Fermentation profiles for TMB3001 (A), the 460-generation population (B), clone TMB3001C5 representing the first phenotypic class (C), and clone TMB3001C1 representing the second phenotypic class (D) during anaerobic growth on 50 g of glucose per liter and 50 g of xylose per liter. The glucose and xylose consumption phases are indicated by I and II, respectively. Gray shading indicates the time when there was simultaneous consumption of glucose and xylose.

FIG. 3.

Physiological parameters during anaerobic growth on 50 g of glucose per liter and 50 g of xylose per liter for TMB3001, the 460-generation population, and 15 clones isolated from this population. (A) Maximum growth rate and biomass yield during exponential growth on glucose. (B) Specific xylose uptake rate and xylitol yield on xylose between the time that glucose was depleted and 100 h of fermentation. (C) Final ethanol concentration at 180 h.

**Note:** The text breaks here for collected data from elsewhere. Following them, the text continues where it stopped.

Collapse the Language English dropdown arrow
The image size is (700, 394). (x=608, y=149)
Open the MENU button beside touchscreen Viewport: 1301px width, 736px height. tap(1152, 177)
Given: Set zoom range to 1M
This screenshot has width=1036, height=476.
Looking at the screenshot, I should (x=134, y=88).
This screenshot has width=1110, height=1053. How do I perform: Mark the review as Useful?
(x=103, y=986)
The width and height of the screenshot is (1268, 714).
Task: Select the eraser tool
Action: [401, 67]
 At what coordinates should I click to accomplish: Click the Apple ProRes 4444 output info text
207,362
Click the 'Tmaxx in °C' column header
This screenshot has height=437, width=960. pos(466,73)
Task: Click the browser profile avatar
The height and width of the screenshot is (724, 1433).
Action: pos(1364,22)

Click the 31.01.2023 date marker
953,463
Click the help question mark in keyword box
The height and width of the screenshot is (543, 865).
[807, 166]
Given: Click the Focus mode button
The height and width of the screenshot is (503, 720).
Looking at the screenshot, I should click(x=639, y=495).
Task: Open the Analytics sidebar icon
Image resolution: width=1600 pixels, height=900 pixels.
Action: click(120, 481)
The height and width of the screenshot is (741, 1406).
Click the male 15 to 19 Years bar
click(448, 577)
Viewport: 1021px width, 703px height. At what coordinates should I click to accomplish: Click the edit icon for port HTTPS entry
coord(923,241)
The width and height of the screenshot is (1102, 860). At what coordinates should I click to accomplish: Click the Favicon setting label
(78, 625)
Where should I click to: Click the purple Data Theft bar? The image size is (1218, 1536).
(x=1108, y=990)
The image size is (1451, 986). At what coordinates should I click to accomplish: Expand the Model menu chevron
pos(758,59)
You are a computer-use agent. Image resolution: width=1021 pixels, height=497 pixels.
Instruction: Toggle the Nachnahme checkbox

Values for TMB3001 and the populations are averages from duplicate experiments. The horizontal lines indicate the reference values for TMB3001.

FIG. 4.

Yields of acetate (A) and glycerol (B) on glucose (solid bars) and xylose (open bars) during anaerobic growth on 50 g of glucose per liter and 50 g of xylose per liter for TMB3001 and selected clones from both phenotypic classes. Yields on glucose were determined between the time of inoculation and the beginning of the xylose uptake phase. Yields on xylose were determined between the time that glucose was depleted and 130 h. Values were determined in single experiments.

FIG. 5.

OD₆₀₀ and xylose concentration during strictly anaerobic growth of TMB3001C1 in minimal medium with xylose as the sole carbon source.

FIG. 6.

Strictly anaerobic growth rates on xylose minimal medium for 20 clones that were isolated after seven serial anaerobic batch cultures on xylose. The horizontal line indicates the growth rate of parental strain TMB3001C1 before selection.